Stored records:
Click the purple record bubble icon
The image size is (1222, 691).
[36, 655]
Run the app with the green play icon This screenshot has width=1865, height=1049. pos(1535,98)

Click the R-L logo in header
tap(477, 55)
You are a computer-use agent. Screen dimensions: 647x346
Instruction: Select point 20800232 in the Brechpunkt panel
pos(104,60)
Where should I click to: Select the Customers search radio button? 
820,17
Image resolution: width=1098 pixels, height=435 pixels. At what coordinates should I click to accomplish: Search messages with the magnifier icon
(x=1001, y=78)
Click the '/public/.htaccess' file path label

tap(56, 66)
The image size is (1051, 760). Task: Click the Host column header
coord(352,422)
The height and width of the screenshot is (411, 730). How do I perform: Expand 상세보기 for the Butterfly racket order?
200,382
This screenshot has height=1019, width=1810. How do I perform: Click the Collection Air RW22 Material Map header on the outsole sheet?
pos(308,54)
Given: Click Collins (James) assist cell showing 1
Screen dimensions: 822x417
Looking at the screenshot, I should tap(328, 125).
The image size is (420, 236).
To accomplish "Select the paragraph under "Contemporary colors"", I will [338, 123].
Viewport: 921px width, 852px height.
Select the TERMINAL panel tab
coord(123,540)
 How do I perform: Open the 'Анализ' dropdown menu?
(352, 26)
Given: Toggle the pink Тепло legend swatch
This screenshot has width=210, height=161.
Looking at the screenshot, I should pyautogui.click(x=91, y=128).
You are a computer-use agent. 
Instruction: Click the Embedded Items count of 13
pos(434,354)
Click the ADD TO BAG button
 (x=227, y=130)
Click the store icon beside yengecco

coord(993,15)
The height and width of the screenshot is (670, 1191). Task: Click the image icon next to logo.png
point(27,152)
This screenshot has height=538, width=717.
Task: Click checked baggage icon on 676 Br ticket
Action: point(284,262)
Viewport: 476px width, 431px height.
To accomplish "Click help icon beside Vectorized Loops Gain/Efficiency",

▶ **REQUIREMENTS**:
Turn the stored records above into a Markdown table with the columns Row and Record line. Give each line its own numbered row, leaving out blank lines.

▶ **CORRECT RESPONSE**:
| Row | Record line |
|---|---|
| 1 | Click the purple record bubble icon |
| 2 | The image size is (1222, 691). |
| 3 | [36, 655] |
| 4 | Run the app with the green play icon This screenshot has width=1865, height=1049. pos(1535,98) |
| 5 | Click the R-L logo in header |
| 6 | tap(477, 55) |
| 7 | You are a computer-use agent. Screen dimensions: 647x346 |
| 8 | Instruction: Select point 20800232 in the Brechpunkt panel |
| 9 | pos(104,60) |
| 10 | Where should I click to: Select the Customers search radio button?  |
| 11 | 820,17 |
| 12 | Image resolution: width=1098 pixels, height=435 pixels. At what coordinates should I click to accomplish: Search messages with the magnifier icon |
| 13 | (x=1001, y=78) |
| 14 | Click the '/public/.htaccess' file path label |
| 15 | tap(56, 66) |
| 16 | The image size is (1051, 760). Task: Click the Host column header |
| 17 | coord(352,422) |
| 18 | The height and width of the screenshot is (411, 730). How do I perform: Expand 상세보기 for the Butterfly racket order? |
| 19 | 200,382 |
| 20 | This screenshot has height=1019, width=1810. How do I perform: Click the Collection Air RW22 Material Map header on the outsole sheet? |
| 21 | pos(308,54) |
| 22 | Given: Click Collins (James) assist cell showing 1 |
| 23 | Screen dimensions: 822x417 |
| 24 | Looking at the screenshot, I should tap(328, 125). |
| 25 | The image size is (420, 236). |
| 26 | To accomplish "Select the paragraph under "Contemporary colors"", I will [338, 123]. |
| 27 | Viewport: 921px width, 852px height. |
| 28 | Select the TERMINAL panel tab |
| 29 | coord(123,540) |
| 30 |  How do I perform: Open the 'Анализ' dropdown menu? |
| 31 | (352, 26) |
| 32 | Given: Toggle the pink Тепло legend swatch |
| 33 | This screenshot has width=210, height=161. |
| 34 | Looking at the screenshot, I should pyautogui.click(x=91, y=128). |
| 35 | You are a computer-use agent.  |
| 36 | Instruction: Click the Embedded Items count of 13 |
| 37 | pos(434,354) |
| 38 | Click the ADD TO BAG button |
| 39 |  (x=227, y=130) |
| 40 | Click the store icon beside yengecco |
| 41 | coord(993,15) |
| 42 | The height and width of the screenshot is (670, 1191). Task: Click the image icon next to logo.png |
| 43 | point(27,152) |
| 44 | This screenshot has height=538, width=717. |
| 45 | Task: Click checked baggage icon on 676 Br ticket |
| 46 | Action: point(284,262) |
| 47 | Viewport: 476px width, 431px height. |
| 48 | To accomplish "Click help icon beside Vectorized Loops Gain/Efficiency", |